Would you retype all of these records exactly?

# # # #

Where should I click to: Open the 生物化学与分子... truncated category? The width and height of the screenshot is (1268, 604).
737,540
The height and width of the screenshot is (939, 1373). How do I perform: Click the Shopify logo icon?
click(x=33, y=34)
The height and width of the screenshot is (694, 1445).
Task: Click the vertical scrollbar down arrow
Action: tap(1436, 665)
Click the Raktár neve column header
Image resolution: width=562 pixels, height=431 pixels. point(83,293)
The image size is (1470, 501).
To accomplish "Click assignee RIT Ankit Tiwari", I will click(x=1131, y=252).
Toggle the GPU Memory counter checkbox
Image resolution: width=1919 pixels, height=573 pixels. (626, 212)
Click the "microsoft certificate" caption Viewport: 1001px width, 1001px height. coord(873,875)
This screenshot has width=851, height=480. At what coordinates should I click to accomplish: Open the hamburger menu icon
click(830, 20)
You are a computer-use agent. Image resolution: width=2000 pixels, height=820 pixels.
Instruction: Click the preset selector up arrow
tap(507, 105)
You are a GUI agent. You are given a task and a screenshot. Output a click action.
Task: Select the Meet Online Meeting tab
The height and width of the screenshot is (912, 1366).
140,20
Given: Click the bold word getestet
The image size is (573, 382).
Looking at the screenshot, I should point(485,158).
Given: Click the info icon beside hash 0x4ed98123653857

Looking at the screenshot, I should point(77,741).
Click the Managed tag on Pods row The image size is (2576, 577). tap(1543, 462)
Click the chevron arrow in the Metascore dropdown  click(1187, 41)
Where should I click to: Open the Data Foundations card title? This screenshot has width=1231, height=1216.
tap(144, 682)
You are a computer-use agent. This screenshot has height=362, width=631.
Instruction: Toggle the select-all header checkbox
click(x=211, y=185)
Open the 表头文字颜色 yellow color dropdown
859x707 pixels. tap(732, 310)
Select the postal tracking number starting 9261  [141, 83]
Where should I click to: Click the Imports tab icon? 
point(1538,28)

# # # #

*Task answer*:
Where should I click to: Open the 生物化学与分子... truncated category? The width and height of the screenshot is (1268, 604).
737,540
The height and width of the screenshot is (939, 1373). How do I perform: Click the Shopify logo icon?
click(x=33, y=34)
The height and width of the screenshot is (694, 1445).
Task: Click the vertical scrollbar down arrow
Action: tap(1436, 665)
Click the Raktár neve column header
Image resolution: width=562 pixels, height=431 pixels. point(83,293)
The image size is (1470, 501).
To accomplish "Click assignee RIT Ankit Tiwari", I will click(x=1131, y=252).
Toggle the GPU Memory counter checkbox
Image resolution: width=1919 pixels, height=573 pixels. (626, 212)
Click the "microsoft certificate" caption Viewport: 1001px width, 1001px height. coord(873,875)
This screenshot has width=851, height=480. At what coordinates should I click to accomplish: Open the hamburger menu icon
click(830, 20)
You are a computer-use agent. Image resolution: width=2000 pixels, height=820 pixels.
Instruction: Click the preset selector up arrow
tap(507, 105)
You are a GUI agent. You are given a task and a screenshot. Output a click action.
Task: Select the Meet Online Meeting tab
The height and width of the screenshot is (912, 1366).
140,20
Given: Click the bold word getestet
The image size is (573, 382).
Looking at the screenshot, I should point(485,158).
Given: Click the info icon beside hash 0x4ed98123653857

Looking at the screenshot, I should point(77,741).
Click the Managed tag on Pods row The image size is (2576, 577). tap(1543, 462)
Click the chevron arrow in the Metascore dropdown  click(1187, 41)
Where should I click to: Open the Data Foundations card title? This screenshot has width=1231, height=1216.
tap(144, 682)
You are a computer-use agent. This screenshot has height=362, width=631.
Instruction: Toggle the select-all header checkbox
click(x=211, y=185)
Open the 表头文字颜色 yellow color dropdown
859x707 pixels. tap(732, 310)
Select the postal tracking number starting 9261  [141, 83]
Where should I click to: Click the Imports tab icon? 
point(1538,28)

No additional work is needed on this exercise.